Major U.S. stock benchmarks are mostly up in 2025, after rebounding from a tumultuous April that had been sparked off by Trump’s “liberation day.”
But high volatility, coupled with small gains, has weighed on the S&P 500’s risk-adjusted returns this year, according to David Kostin, chief U.S. equity strategist at Goldman Sachs.
“Elevated trade-policy uncertainty has been the main driver of poor risk-adjusted performance, leading to below-average returns and above-average volatility,” Kostin said in a research note Friday morning. “The S&P 500’s risk-adjusted return has been lower than usual so far this year.”
GOLDMAN SACHS –
The S&P 500 has yielded an “annualized risk-adjusted return ratio of 0.1, well below the median annual reading since 1990 of 1.0,” Kostin said.
The S&P 500 ended Friday with a year-to-date gain of 1.5%.
Meanwhile, the Cboe Volatility Index VIX, a gauge of investor anxiety in the stock market, rose 2.4% on Friday to 20.62, according to FactSet data. But that’s well below the levels seen in April, before the gauge dropped after Trump pressed pause on tariffs and his administration began to pursue bilateral trade deals.
On the global trade front, Trump’s initial 90-day pause on the so-called reciprocal tariffs on most countries expires on July 9. Additionally, the White House’s 90-day pause on levies targeting China, in particular, will expire on Aug. 12, according to a Wednesday note from Scott Wren, senior global market strategist at Wells Fargo Investment Institute.
The U.S. and China have a “framework agreement, but the clock is ticking to achieve a comprehensive deal,” said Wren.
He also warned that fiscal concerns in the U.S. are among a pile of risks that potentially could contribute to bigger-than-usual swings in the market.
“Don’t forget that the budget bills in the House and Senate appear to call for large future deficits and [that Congress] must increase the debt ceiling by late July or early August,” Wren wrote. “Otherwise, the U.S. Treasury might run low on cash to the point that it needs to postpone payments starting in early August.”
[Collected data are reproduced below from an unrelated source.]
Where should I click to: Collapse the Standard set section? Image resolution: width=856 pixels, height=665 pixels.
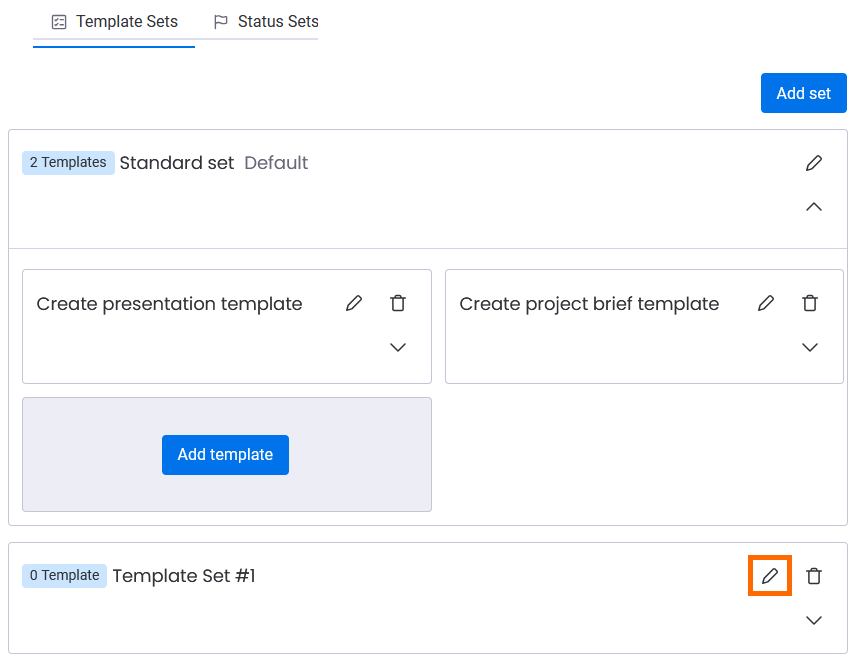(x=814, y=207)
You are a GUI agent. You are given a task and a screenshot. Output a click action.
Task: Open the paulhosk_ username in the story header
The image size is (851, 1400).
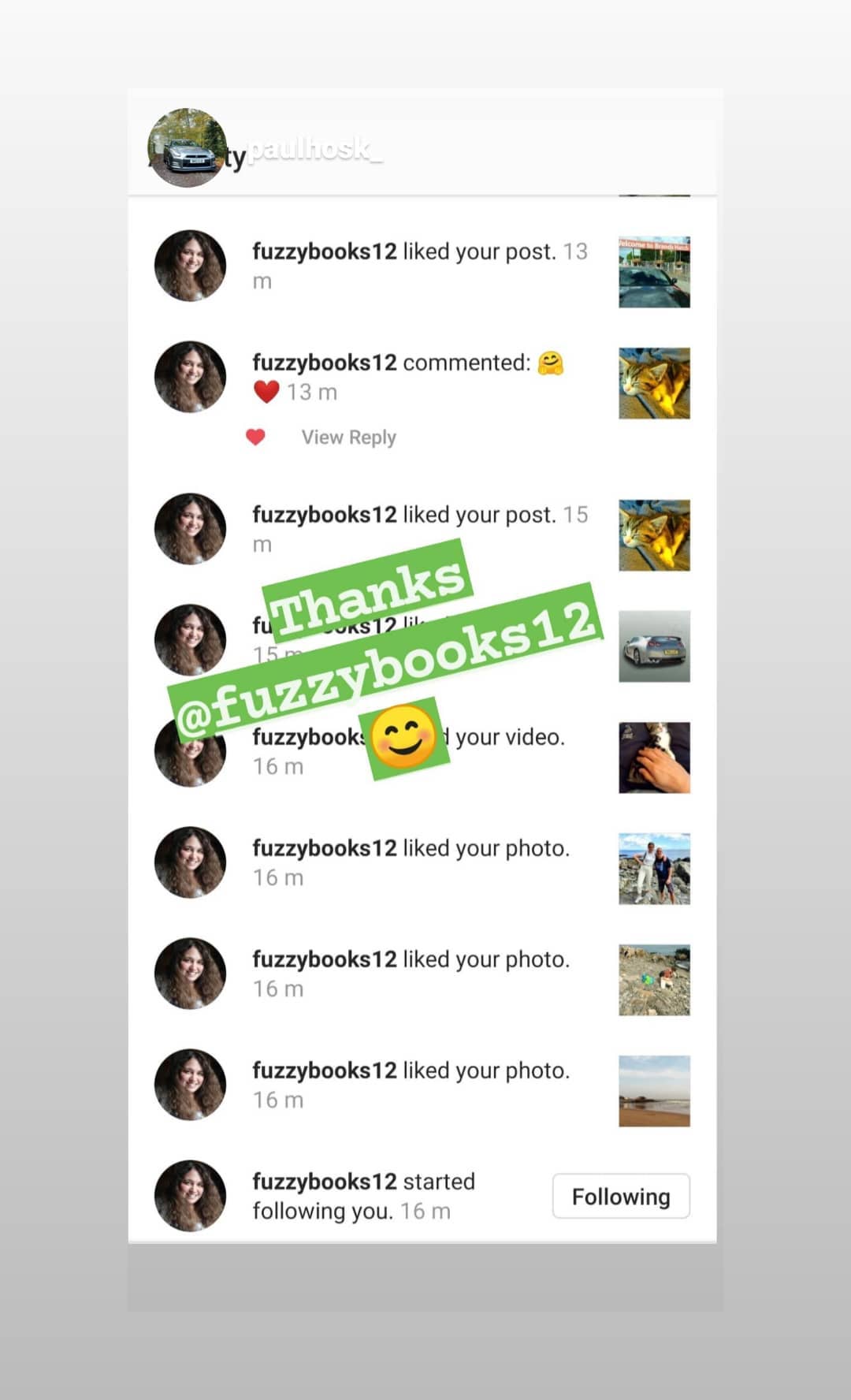click(x=315, y=148)
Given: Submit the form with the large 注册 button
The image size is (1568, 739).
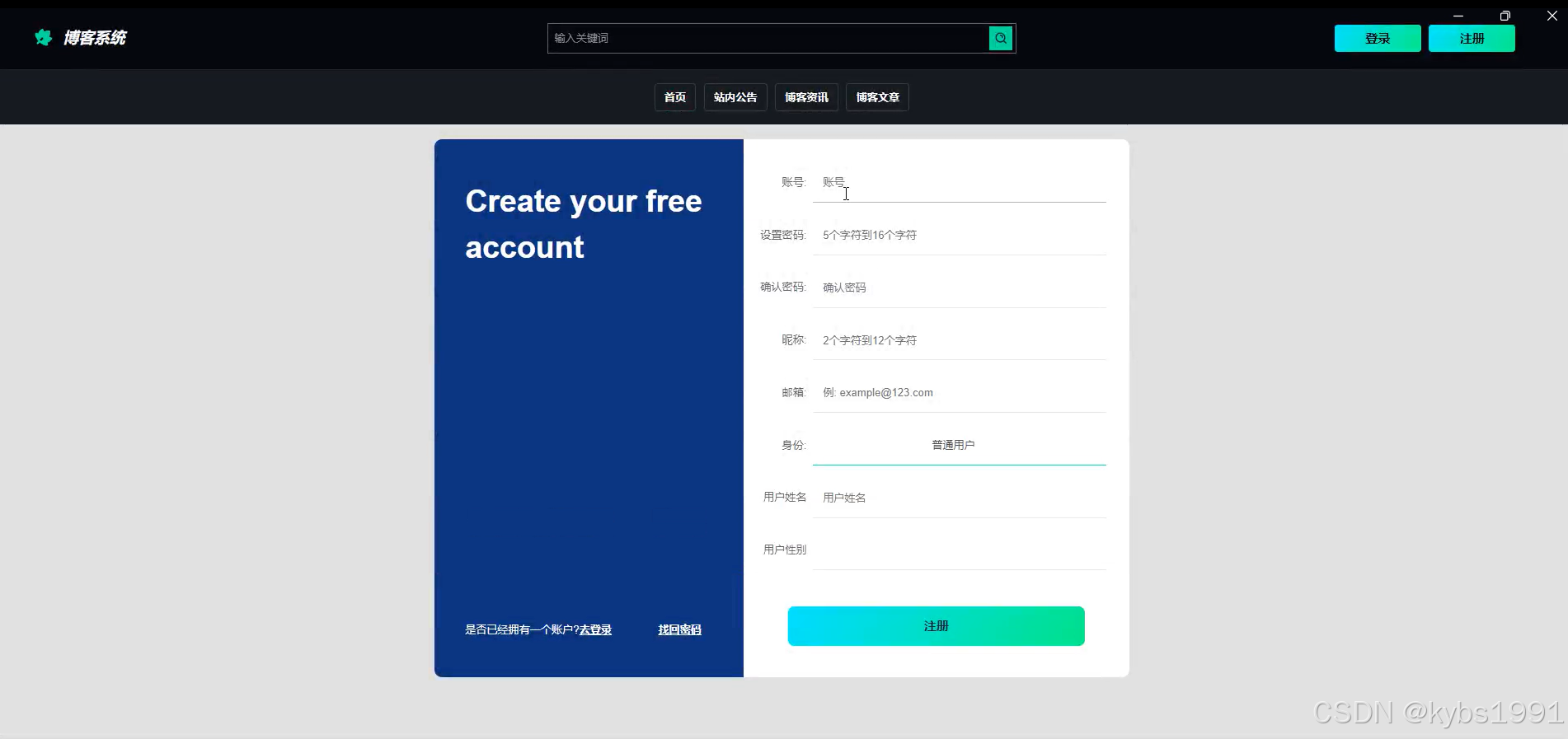Looking at the screenshot, I should [936, 626].
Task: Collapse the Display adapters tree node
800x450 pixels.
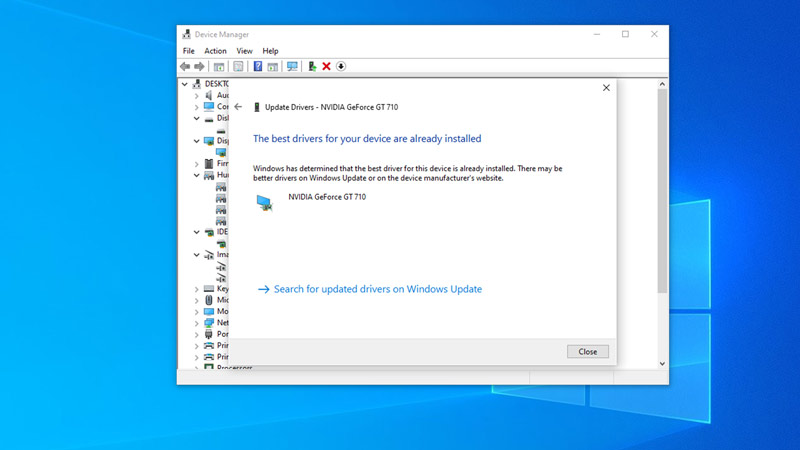Action: click(196, 141)
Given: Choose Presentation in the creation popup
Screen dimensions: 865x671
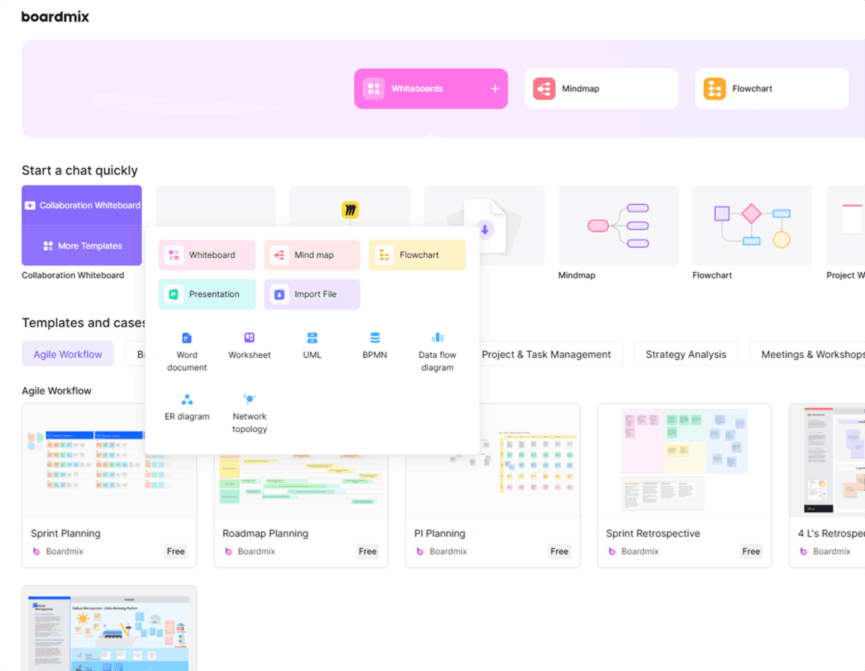Looking at the screenshot, I should [207, 294].
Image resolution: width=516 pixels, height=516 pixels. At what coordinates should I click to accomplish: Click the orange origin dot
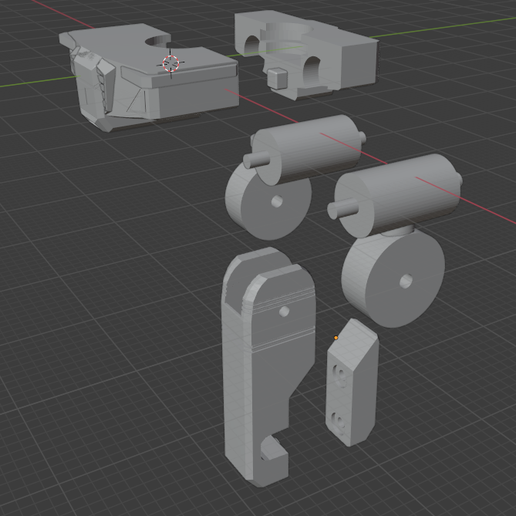click(336, 338)
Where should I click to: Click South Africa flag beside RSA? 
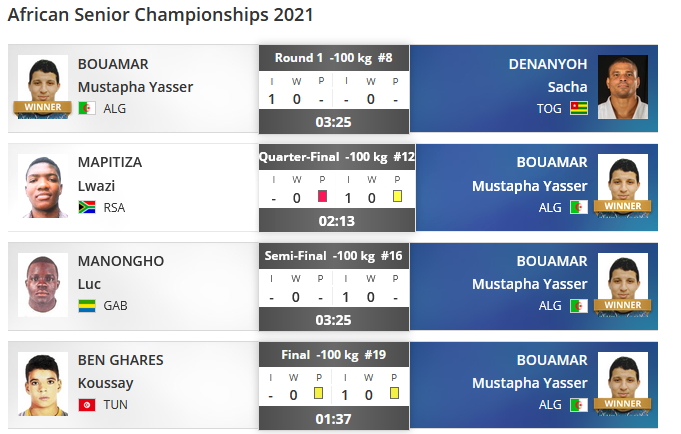tap(87, 207)
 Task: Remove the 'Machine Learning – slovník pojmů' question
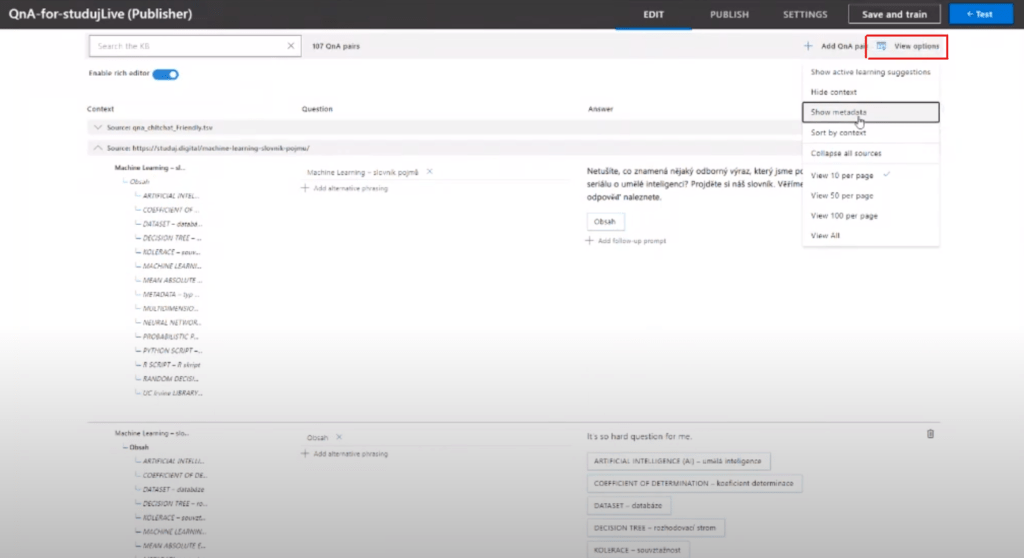coord(429,172)
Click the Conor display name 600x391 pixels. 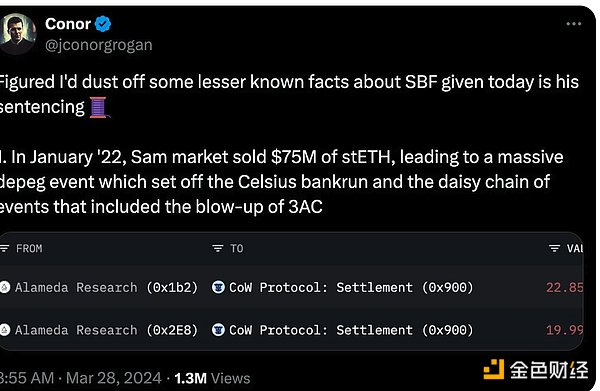(68, 24)
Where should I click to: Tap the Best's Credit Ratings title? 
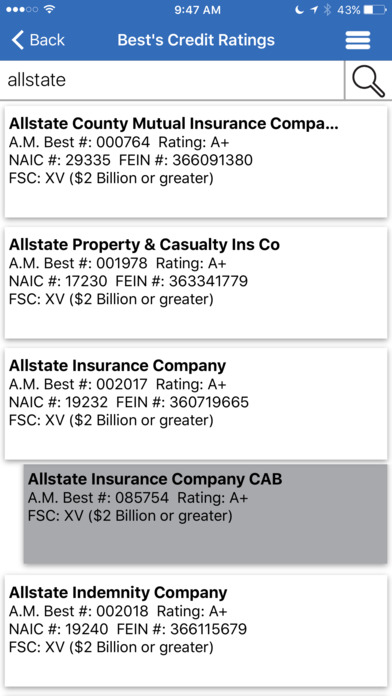(x=196, y=40)
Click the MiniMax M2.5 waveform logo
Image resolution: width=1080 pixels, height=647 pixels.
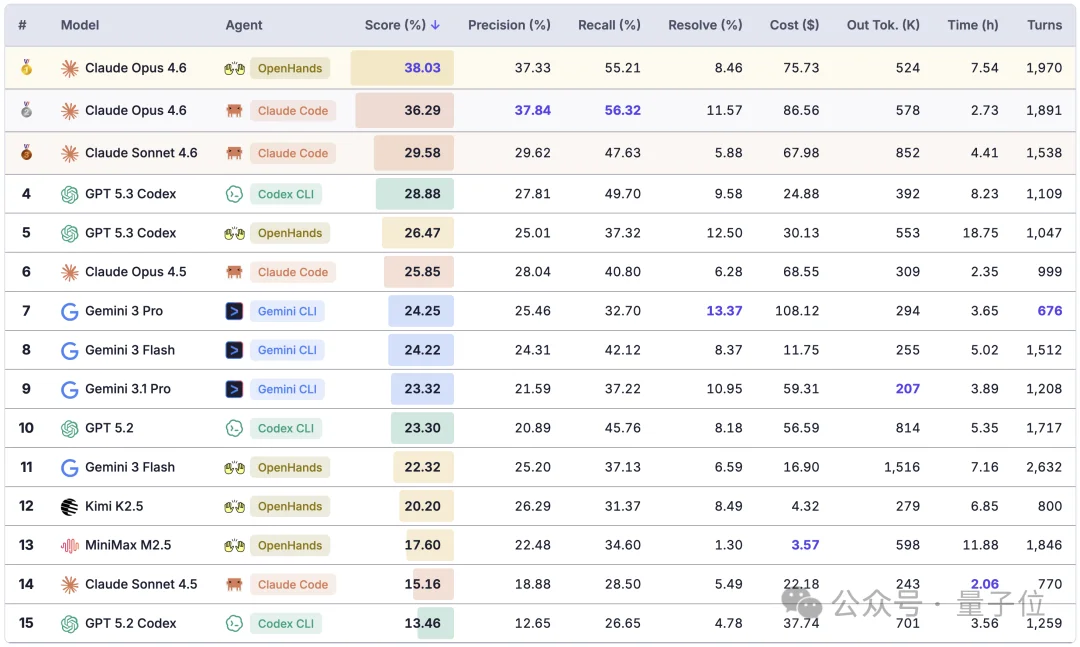coord(69,546)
The U.S. stock market mostly fell Friday — with the S&P 500 declining 0.2%, the technology-heavy Nasdaq Composite COMP dropping 0.5% and the Dow Jones Industrial Average DJIA edging up 0.1%. For the week, the Dow was nearly flat, while the Nasdaq booked a 0.2% weekly gain and the S&P 500 saw a modest weekly retreat of 0.2%.
Wells Fargo Investment Institute has a year-end target of 6,000 for the S&P 500, according to Samana. That’s just above the index’s closing level Friday of 5,967.84.
Now is not the time to “take on a bunch of risk,” said Samana. “The risk-reward just isn’t all that favorable anymore.”